As the Scouts would say, we need to be prepared. It is more than a cliché; we need to have developed asymmetrical thinking and look at threat response in new ways. We must be ready. That was the message in George Tenet’s (Director of Central Intelligence) recent book At the Center of the Storm. Lets not sugar-coat the fact that Canada is not everyone’s friend. We are simply not. Canada has been subject to past terrorists attacks. Here are a few terrorism incidents with a Vancouver connection:

  • the Squamish 5 bombings;
  • the Air India bombing;
  • beating of now Member of Parliament for Vancouver South, Ujjal Dosanjh; and
  • Ahmed Ressam’s attempt to smuggle from Victoria, bomb making materials into the United States in 1999.

Considering our key role in Afghanistan, it is naïve to think we cannot be a target. Our foreign policy has made us a player in the war on terror – and we should be. Canada for many years punched above its weight on the international stage. We must not live in fear but neither can we shut down commercial activities of Canada’s third largest urban area and one of the nation’s largest and most important mutli-modal commercial transportation hubs in order to protect and secure the Games. Besides, such a requirement would require specific federal legislation. That would be a big mistake and would send the wrong message to the world. The development of a comprehensive security plan for the Games will be key to how the world views Canada.

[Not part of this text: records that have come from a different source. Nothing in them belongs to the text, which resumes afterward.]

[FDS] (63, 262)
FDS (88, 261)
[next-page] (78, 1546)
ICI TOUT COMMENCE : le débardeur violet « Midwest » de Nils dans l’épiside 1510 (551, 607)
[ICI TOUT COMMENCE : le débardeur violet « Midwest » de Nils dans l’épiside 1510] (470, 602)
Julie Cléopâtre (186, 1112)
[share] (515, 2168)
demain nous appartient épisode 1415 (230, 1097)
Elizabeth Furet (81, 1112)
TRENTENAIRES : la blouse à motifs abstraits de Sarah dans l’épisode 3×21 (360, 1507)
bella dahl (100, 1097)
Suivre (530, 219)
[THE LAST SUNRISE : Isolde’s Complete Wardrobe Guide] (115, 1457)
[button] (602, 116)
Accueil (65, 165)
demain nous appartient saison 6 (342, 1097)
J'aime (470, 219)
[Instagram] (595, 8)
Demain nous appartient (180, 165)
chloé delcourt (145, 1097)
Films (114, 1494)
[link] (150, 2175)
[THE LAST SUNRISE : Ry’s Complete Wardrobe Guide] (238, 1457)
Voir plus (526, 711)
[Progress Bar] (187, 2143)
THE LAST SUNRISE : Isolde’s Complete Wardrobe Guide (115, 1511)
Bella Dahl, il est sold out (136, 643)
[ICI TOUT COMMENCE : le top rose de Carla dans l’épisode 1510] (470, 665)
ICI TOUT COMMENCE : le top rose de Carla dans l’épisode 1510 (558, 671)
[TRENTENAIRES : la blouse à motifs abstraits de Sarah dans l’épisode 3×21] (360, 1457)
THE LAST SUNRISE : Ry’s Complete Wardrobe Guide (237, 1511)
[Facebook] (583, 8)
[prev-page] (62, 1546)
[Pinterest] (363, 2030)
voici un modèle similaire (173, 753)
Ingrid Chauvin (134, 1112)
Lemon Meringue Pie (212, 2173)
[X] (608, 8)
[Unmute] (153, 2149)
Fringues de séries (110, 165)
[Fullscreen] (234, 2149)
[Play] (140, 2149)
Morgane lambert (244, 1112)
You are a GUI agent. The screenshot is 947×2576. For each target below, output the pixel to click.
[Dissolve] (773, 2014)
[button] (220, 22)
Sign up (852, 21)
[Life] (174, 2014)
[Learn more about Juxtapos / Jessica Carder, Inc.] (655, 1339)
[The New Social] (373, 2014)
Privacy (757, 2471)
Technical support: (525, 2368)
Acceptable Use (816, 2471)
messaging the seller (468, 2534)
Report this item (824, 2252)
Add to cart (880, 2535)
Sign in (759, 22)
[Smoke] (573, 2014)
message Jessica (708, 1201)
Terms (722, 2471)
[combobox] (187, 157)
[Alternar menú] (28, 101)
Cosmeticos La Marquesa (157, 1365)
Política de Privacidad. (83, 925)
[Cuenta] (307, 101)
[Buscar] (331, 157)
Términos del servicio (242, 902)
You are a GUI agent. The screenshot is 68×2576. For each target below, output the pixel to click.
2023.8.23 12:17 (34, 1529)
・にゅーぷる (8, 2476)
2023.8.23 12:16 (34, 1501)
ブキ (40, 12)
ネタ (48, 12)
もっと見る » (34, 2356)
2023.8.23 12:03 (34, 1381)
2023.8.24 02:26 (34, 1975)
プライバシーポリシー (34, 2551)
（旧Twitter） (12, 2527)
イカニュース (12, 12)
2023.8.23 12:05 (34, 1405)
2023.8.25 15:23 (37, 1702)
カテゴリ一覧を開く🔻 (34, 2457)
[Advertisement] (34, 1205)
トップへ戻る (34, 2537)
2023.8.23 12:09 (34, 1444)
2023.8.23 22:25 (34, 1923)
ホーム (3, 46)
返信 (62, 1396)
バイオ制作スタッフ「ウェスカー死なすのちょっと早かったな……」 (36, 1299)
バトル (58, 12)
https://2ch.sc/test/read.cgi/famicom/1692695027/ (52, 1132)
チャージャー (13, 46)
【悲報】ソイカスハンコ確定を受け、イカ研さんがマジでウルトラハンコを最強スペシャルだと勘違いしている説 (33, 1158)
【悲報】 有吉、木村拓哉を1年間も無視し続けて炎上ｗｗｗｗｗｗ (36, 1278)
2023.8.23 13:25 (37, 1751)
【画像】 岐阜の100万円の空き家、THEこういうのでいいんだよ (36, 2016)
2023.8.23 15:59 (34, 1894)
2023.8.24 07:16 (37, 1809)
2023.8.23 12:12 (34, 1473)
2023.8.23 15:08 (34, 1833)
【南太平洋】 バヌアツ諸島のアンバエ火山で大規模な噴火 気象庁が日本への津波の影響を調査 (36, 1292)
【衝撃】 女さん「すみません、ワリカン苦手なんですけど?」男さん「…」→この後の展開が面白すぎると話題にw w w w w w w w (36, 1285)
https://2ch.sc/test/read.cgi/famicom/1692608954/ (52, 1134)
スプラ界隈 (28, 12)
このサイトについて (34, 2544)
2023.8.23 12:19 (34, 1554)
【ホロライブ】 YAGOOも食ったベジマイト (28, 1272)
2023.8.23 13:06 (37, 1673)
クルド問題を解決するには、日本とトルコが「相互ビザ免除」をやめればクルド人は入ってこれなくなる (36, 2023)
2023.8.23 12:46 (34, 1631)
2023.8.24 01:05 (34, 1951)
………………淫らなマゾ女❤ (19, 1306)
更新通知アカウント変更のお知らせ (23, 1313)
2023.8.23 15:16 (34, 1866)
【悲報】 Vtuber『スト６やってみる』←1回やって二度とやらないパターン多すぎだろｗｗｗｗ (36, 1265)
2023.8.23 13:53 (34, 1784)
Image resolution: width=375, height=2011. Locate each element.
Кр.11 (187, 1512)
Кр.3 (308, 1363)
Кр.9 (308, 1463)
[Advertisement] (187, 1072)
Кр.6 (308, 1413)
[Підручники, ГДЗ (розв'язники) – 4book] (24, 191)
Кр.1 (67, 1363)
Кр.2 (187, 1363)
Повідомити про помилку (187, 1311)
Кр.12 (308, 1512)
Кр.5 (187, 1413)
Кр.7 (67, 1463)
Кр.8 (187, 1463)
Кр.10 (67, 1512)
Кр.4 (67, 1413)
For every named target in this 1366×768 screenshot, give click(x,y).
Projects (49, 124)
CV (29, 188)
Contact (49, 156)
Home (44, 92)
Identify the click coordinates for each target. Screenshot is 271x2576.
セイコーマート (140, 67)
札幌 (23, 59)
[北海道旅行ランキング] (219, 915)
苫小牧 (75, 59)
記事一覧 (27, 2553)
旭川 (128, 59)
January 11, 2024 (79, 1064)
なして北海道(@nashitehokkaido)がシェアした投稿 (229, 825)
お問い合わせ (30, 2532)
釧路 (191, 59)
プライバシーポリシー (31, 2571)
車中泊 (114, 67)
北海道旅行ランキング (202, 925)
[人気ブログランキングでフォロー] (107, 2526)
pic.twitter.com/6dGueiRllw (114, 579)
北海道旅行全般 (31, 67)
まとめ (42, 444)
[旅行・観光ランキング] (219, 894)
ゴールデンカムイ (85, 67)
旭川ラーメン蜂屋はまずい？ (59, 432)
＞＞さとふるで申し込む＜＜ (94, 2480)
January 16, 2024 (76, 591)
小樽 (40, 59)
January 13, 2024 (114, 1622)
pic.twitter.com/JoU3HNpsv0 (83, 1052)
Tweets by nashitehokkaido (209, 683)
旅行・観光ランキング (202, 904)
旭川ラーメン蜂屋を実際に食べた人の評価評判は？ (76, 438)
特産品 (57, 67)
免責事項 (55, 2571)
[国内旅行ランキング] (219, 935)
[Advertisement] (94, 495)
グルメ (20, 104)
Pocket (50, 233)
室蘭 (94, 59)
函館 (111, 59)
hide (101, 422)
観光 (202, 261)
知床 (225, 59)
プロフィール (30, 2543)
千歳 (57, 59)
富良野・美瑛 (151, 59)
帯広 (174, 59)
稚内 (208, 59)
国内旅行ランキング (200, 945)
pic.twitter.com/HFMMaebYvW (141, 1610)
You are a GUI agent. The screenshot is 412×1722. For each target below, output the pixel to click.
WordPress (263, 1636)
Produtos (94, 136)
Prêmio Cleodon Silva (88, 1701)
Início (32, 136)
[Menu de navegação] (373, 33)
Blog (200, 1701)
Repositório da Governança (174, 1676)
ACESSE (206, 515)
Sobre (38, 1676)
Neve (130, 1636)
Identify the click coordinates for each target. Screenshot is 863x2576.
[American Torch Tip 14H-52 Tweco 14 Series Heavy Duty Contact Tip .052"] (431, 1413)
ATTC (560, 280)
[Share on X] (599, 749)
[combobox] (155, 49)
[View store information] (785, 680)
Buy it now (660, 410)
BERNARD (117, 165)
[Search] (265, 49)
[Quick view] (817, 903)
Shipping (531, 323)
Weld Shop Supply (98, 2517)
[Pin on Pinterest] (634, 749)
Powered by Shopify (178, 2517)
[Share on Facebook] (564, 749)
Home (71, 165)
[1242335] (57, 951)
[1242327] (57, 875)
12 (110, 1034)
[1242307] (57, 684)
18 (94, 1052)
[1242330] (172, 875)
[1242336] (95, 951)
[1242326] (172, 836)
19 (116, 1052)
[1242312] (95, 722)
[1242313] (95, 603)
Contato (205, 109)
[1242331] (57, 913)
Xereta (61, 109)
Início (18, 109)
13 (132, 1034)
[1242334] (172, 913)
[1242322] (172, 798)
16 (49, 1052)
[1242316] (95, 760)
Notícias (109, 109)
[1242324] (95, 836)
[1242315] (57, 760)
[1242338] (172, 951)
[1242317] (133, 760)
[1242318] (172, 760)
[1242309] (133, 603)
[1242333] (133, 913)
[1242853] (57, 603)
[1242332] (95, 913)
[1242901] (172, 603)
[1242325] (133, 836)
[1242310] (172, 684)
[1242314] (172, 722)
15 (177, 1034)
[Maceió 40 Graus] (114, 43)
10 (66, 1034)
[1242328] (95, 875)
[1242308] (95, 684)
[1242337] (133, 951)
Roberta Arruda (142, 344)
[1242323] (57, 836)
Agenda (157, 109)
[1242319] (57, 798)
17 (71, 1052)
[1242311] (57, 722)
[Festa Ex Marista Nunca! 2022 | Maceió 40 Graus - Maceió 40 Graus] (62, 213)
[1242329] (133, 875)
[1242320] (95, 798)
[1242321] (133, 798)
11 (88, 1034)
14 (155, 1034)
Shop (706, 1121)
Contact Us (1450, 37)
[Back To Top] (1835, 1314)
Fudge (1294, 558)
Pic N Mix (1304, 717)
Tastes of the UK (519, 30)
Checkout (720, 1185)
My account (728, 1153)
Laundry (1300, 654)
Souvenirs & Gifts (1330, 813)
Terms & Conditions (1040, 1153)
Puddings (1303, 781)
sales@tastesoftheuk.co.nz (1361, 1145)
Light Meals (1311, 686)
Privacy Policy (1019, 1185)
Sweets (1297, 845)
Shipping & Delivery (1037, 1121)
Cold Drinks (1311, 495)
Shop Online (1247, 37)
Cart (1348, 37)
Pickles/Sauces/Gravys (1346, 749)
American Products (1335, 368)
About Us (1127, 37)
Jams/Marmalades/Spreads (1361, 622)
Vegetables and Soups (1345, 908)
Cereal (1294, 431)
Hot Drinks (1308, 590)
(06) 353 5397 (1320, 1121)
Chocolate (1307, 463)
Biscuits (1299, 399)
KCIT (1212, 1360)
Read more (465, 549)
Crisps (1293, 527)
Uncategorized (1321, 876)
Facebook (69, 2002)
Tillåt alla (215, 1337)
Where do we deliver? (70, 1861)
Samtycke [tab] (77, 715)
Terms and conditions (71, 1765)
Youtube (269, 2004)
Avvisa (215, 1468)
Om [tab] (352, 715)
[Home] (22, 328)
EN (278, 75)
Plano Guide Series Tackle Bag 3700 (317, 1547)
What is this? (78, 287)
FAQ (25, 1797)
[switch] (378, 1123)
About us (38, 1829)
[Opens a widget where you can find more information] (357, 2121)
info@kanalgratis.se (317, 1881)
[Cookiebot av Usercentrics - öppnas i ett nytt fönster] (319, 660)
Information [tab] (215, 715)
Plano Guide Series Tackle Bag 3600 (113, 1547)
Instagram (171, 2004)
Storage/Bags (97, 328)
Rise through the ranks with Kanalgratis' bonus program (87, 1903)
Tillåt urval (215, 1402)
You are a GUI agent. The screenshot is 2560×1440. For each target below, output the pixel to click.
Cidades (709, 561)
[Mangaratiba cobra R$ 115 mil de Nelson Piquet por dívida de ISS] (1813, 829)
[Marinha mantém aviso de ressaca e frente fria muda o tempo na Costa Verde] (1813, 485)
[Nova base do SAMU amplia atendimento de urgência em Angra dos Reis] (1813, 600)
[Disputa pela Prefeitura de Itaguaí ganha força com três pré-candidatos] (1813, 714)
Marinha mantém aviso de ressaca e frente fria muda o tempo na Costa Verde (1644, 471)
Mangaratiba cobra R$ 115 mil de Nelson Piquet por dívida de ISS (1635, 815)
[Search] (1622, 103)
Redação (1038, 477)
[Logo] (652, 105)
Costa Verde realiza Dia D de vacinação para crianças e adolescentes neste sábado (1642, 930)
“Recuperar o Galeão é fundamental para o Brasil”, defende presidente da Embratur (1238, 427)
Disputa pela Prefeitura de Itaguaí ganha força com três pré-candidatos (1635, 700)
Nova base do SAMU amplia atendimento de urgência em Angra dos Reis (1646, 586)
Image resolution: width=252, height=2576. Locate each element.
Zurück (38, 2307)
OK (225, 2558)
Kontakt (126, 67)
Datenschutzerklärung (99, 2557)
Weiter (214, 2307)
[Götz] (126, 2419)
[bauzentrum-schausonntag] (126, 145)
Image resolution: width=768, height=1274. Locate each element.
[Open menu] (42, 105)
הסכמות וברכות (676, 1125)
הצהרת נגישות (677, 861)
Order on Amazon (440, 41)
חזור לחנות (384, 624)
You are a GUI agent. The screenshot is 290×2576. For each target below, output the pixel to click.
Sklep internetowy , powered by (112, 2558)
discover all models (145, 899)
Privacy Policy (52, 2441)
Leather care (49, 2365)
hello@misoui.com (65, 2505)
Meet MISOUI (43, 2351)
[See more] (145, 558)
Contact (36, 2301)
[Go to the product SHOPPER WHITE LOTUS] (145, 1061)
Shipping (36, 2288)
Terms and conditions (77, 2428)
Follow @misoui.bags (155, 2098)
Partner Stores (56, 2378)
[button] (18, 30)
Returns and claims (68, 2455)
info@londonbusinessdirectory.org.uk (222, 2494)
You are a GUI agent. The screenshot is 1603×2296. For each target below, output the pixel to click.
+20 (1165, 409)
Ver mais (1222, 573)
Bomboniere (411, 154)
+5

Showcasing our security response will provide a deterrence factor for terrorists groups. “Steer clear of Canada,” needs to be the signal chatter. This will require a lot more input from the private sector and the Canadian Forces, in my view. More ­discussion and development of a vigorous, robust, resilience response within the marine community is necessary to become more intelligence driven with an integrated prevention – not solely law enforcement – response to the counterterrorism. We also need to look at creating a structure to freely exchange information between the security community and the commercial sector especially with respect to the Games and marine security. It is everyone’s business.

In the marine security field, the Canadian Forces, and Canada Command in particular, must play a key and expanded role to ensure a balanced, measured approach. We are lucky to have two seasoned senior naval officers, Admirals McFadden and Pile, in key leadership roles in the run up to the Games. The Canadian Navy is well versed in working with commercial interests in a multilateral, multi jurisdictional, multi-agency environment. The Games are right in our backyard and the date is fast approaching. The Marine Security Operations Centres and fusion of data will be a key component in a CanadaCOM-led ­initiative. We have to get it right, and these officers will ensure that happens.

The political leadership must ensure that the Canadian Forces, working with the RCMP and other Federal agencies, provincial/municipal governments and industry, are given all the tools and funding needed to achieve a gold-medal world-class ­performance for security at the 2010 Games. The public expects no less, and the whole world will be watching. We will be a better country and safer secure nation for it. Game on!
Joe Spears is a marine lawyer and has acted as an ad hoc Federal Crown Counsel and lectures frequently on marine inter­departmental jurisdictional cooperation. He was involved with the Clinton-Yelstein Summit in Vancouver Harbour in 1993. He studied at the London School of Economics during the rash of IRA bombings in 1985-86.